Bicep Curls for the Girls

The purpose of Bicep Curls is not reps. Curls are to get Girls, @D2 reminded us.  To get more Bulge in your Brachials and build muscle, that means basics like:

  • Keep your elbows out in front
  • Go slow, especially on the negative/eccentric.  Don’t cheat with momentum, don’t hurt your tendons trying to sling the weights, don’t swing your butt or back to move the  weight.  Use the biceps.
  • Stretch/use full extension of the biceps muscle to engage all the muscle fibers.  Do a little tricep extension to straighten the arm out at the bottom.
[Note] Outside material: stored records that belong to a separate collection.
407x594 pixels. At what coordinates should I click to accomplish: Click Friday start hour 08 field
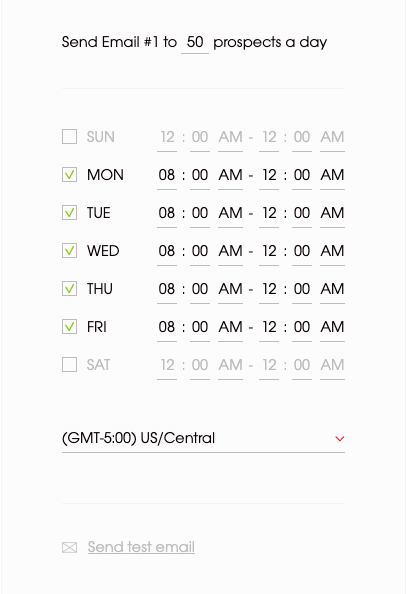click(167, 327)
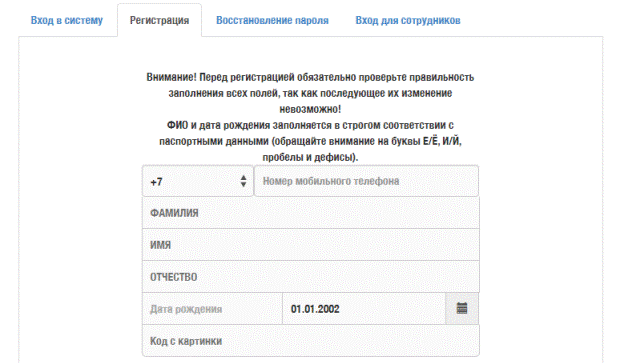
Task: Click the 01.01.2002 date value field
Action: point(364,309)
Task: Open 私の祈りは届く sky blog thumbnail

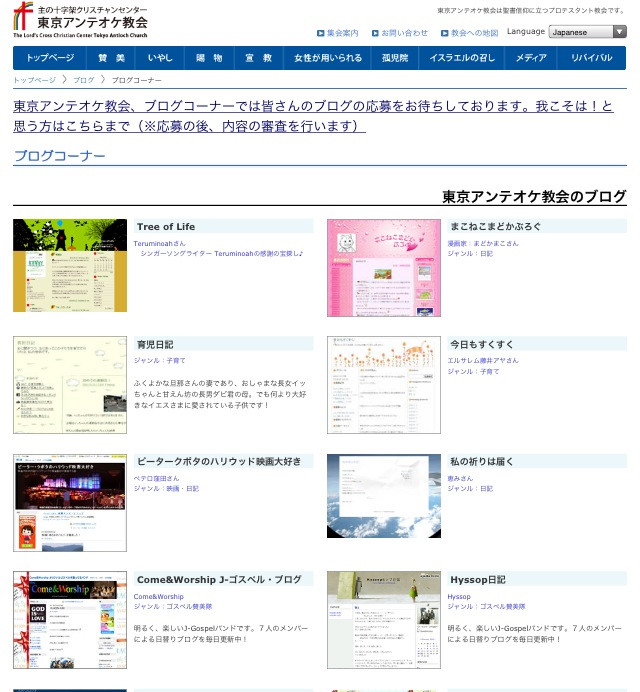Action: tap(383, 496)
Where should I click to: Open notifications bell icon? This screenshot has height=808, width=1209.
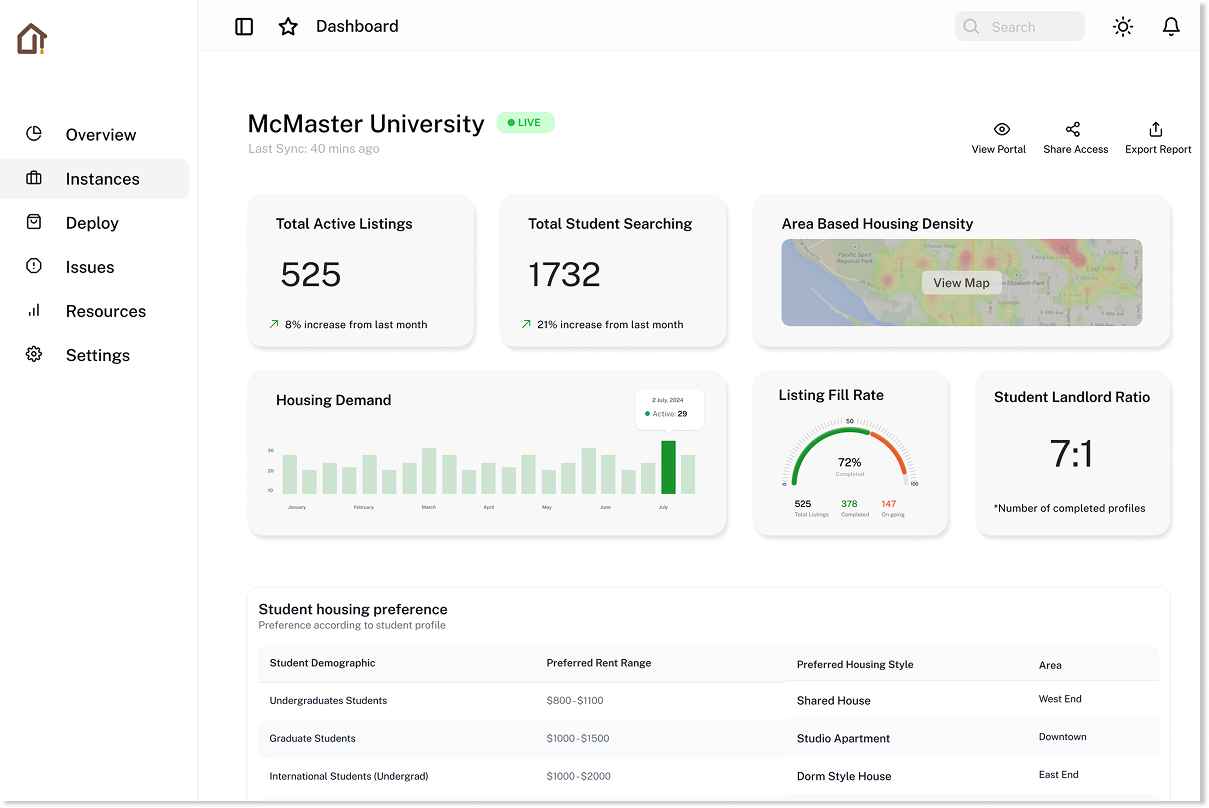pyautogui.click(x=1171, y=27)
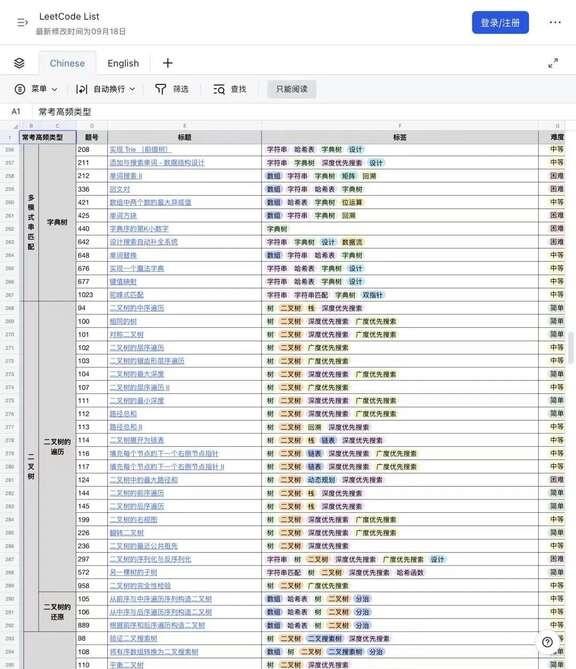Select the Chinese sheet tab

[x=67, y=64]
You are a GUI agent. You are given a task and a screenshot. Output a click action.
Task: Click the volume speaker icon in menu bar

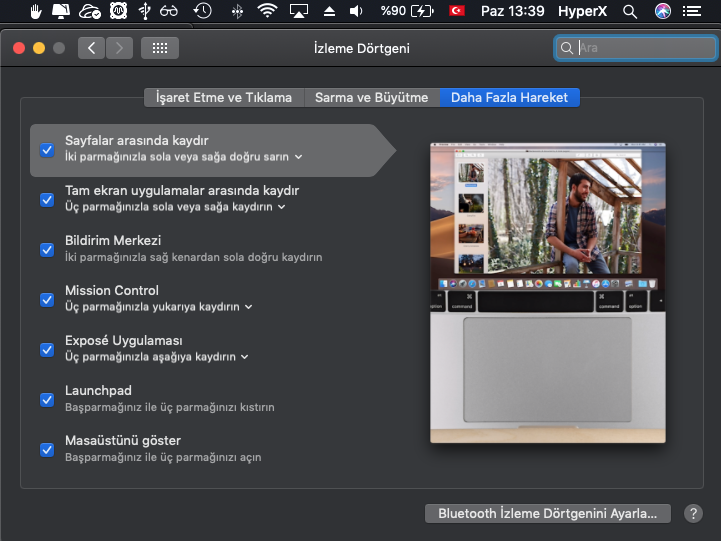(x=357, y=12)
Wall Isolated Biceps Curls: we used the back-against-the-wall technique to avoid momentum, engage the core, keep the elbows out, and to go slow enough to not knock a hole in the stucco.  25x reps done slowly.h

Standing Curls: having now been discouraged from swinging/cheating in bad form, we did 25x reps the right way and slowly.  Holding the dumb bell off center also encouraged twisting during curls.

No Money Curls:
This starts with weights down knuckles forward. Twist your arms inward and outward until weights are above shoulders, keeping knuckles facing forward. The twist will engage both bicep muscles and a little shoulder/delt action too and should pop your biceps out nicely. x25 reps

Cheat Curls:
Your muscles are worn out by now so you might as well do like they do in CrossfitTMand cheat! Cheat with momentum, sling the weight, swing your butt or back to help move the  weight.   Alternate one arm at a time and get it up there, x30 reps, x15 each arm.  Go easy on the negative.
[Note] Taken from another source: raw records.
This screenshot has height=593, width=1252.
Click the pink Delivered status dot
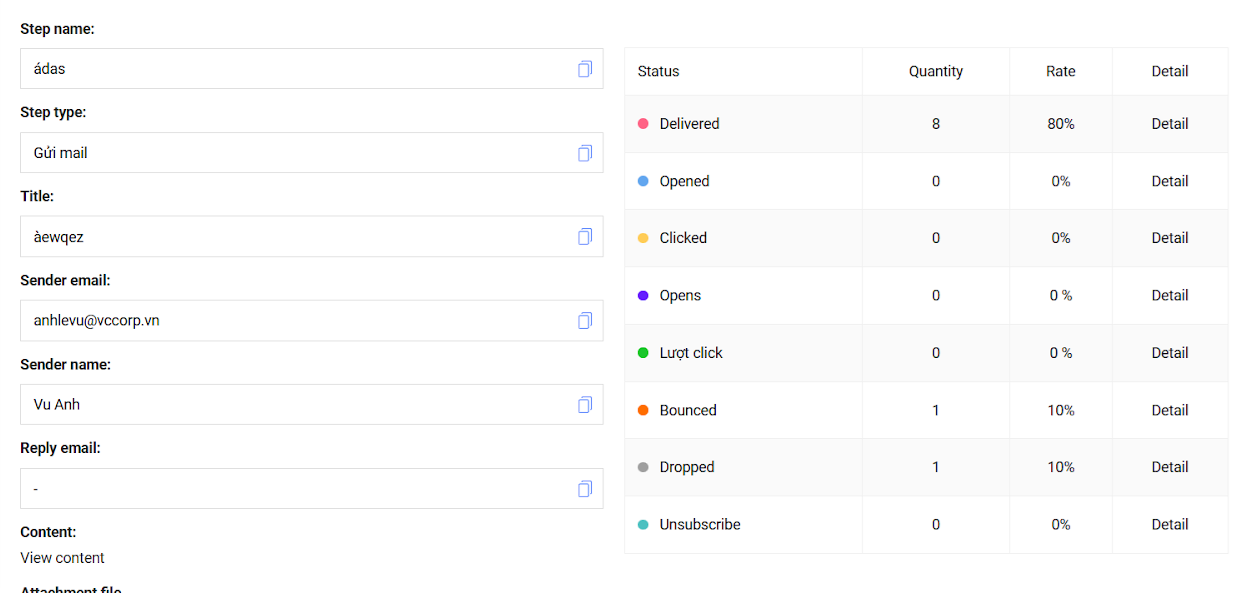[643, 124]
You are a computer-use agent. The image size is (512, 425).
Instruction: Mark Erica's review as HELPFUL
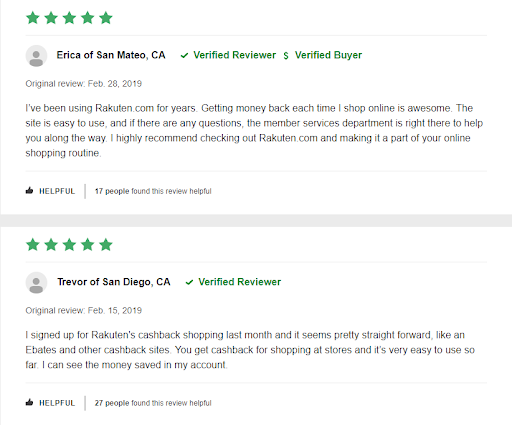(50, 191)
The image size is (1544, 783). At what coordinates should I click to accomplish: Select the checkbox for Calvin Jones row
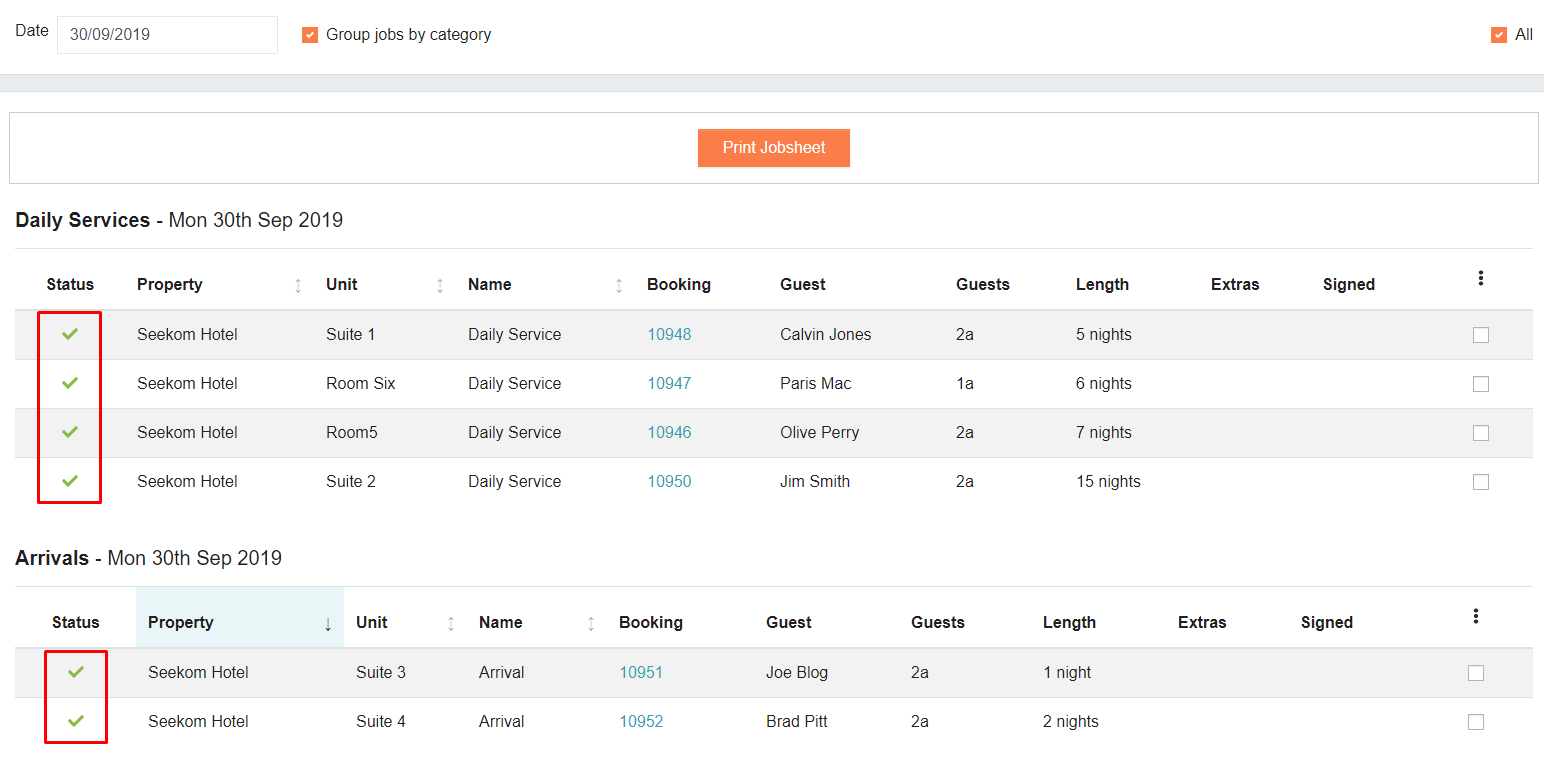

This is normally done in the gym to gain size by doing more weight than is normally possible on the eccentric phase, so it’s great for already fatigued muscles from doing the previous sets using the same weight as before.


These are really good at killing the back/hip pain which is caused by long hours of sitting or driving, for which a weak gluteus medius in the hip is to blame.  They also strengthen back & core for all types of back issues.

  • Jane Fondas from Hell – this is the hip abduction in the Athlean-X  feature  I got rid of substantial back pain after doing these for 2 weeks.
    • Lay on side with knees bent slightly
    • Bring the top leg down and touch your knee to the ground
    • Bring the knee back and behind you – not up.  It’s key that you the leg goes somewhat behind your midline
    • Raise the leg and pause at the top, focusing keeping the leg back behind the midline.  Don’t lift your leg forward – that engages the quads and hip flexors that may be causing the problem to begin with.
    • Pause at the top for 3 seconds if you are a badass.  Repeat slowly in a controlled fashion x10 times on each side.
  • Alternating Leg Lift with Butt Wipe – this is “Heels to Heaven” lifting the legs & pelvis straight up.  To make sure your pelvis comes off the floor “wipe” the floor under your butt with your hands with each rep.  Bring one leg almost down to the floor, bring it back up to the other leg and repeat the rep raising both legs together & pelvis straight up, wiping under your butt as you do so.  Start the next rep by bringing the other leg down.  Repeat for x20 reps
  • Little Baby Leg Circles  – a simpler way to get in that hip abduction. Lay on side, x5 rep forward circles, x5 rep backward circles.  Flip to the other side and repeat.